En lien avec le travail, il y a également la problématique de la garde de l’enfant, en crèche ou ailleurs, chose qui est alors loin d’être évidente, pour une mère à la recherche d’un emploi avec un nourrisson. Même si des mesures sont souvent recherchées par l’administration afin d’aider les femmes à trouver du travail le plus rapidement possible, Eva qualifie de ‘spirale infernale’ le système de garde :« Pour le moment, il y a des crèches évidemment avant la maternelle, mais tout ça est payant et ça coûte tellement cher, que ça ne sert à rien d’aller au travail, vu que presque tout l’argent que l’on donne c’est pour les crèches. »

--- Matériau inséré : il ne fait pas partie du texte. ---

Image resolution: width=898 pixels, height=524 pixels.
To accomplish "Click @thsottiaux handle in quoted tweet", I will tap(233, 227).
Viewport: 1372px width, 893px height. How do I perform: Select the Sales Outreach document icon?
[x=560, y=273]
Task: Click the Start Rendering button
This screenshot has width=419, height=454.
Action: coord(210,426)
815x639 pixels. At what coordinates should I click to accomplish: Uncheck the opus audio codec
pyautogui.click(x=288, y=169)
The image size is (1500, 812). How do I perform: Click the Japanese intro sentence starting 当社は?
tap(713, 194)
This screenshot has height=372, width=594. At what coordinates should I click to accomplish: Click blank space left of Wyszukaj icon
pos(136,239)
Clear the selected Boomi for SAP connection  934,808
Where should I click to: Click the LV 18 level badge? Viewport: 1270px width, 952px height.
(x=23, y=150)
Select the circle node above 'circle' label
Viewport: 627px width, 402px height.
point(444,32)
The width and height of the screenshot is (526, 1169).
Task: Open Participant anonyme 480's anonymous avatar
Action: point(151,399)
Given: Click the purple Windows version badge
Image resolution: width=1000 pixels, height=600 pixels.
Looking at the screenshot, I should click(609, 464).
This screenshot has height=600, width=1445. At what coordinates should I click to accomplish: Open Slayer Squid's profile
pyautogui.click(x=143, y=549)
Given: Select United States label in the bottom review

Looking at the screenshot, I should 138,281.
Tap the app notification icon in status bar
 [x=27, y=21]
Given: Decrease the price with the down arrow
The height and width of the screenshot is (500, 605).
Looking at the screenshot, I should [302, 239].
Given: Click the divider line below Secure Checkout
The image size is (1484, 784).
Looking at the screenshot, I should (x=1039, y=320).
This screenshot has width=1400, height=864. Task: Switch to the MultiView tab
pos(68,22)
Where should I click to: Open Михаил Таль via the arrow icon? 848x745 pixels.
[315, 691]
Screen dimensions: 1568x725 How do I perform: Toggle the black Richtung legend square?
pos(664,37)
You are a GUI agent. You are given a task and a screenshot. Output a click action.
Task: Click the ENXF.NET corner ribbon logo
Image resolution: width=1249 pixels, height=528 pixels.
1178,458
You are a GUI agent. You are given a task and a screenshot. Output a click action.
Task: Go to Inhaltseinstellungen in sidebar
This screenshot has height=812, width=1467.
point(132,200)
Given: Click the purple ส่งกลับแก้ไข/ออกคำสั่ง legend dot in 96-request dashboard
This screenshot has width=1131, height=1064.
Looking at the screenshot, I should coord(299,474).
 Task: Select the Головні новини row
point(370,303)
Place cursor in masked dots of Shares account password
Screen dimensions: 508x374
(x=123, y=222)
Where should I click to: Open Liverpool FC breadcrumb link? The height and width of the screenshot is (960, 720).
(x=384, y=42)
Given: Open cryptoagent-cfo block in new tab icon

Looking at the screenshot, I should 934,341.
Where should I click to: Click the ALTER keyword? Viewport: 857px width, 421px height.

Il y a presque autant de systèmes de garde que d’enfants. Les parents les plus aisés peuvent se payer des baby-sitters : d’autres bénéficient de l’aide des grands-parents, la babička – la grand-mère, ou le dědeček – le grand-père, très présents dans la sphère familiale tchèque. Eva se dit chanceuse de pouvoir appartenir à cette seconde catégorie :
« J’ai de la chance parce que ma mère ne travaille pas. Du coup, quand je pense à ‘garde d’enfant’, je pense à ma mère. Et vu que Filip, le papa de Joakim, a un travail qui lui permet de rester à la maison de temps en temps, alors quand ça n’est pas maman qui le garde, c’est son père. Mais je me place plutôt dans la position où j’imagine si ma mère travaillait. Dans ce cas, je ne sais pas ce que je ferais. Quand je regarde autour de moi mes amies tchèques, qui n’ont pas forcément leurs parents qui peuvent garder leurs enfants, alors je vois qu’elles s’arrachent les cheveux. »
Il est nécessaire de répondre aux besoins et à la transformation de la famille tchèque moderne, en oubliant volontairement le modèle patriarcale classique. Récemment, un projet lié à l’imposition du congé de paternité a fait polémique, car certains affirment que l’Etat ne devrait intervenir dans la sphère privée qu’à minima. Toutefois la sociologue Marcela Linková, est plutôt favorable à une telle proposition de loi, qui pourrait amorcer un nouveau système :« La proposition de loi soutient uniquement le fait qu’une part du congé maternité serait réservée aux hommes. Si la famille décide que l’homme n’ira pas en congé paternité, alors cette somme ne serait tout simplement pas utilisée. Personne n’oblige l’homme à effectuer un congé paternité. Néanmoins, les expériences à l’étranger montrent que ceci a un impact positif sur toute la famille, car les hommes respectent davantage les tâches réalisées par les femmes, Ils réalisent par eux-mêmes les difficultés qu’elles impliquent. En passant plus de temps avec leurs enfants, les hommes créent davantage de liens étroits avec eux, et cela a des conséquences bénéfiques sur le fonctionnement de la famille entière. »
Vivre du jour au lendemain avec un enfant, tout en planifiant le futur et être capable d’assurer le présent ; tel est le challenge quotidien de nombreuses mères, célibataire ou non, parfois stigmatisées par des points de vue patriarcaux. Un congé paternité effectif permettrait peut-être de redéfinir les rôles pour le bénéfice de tous.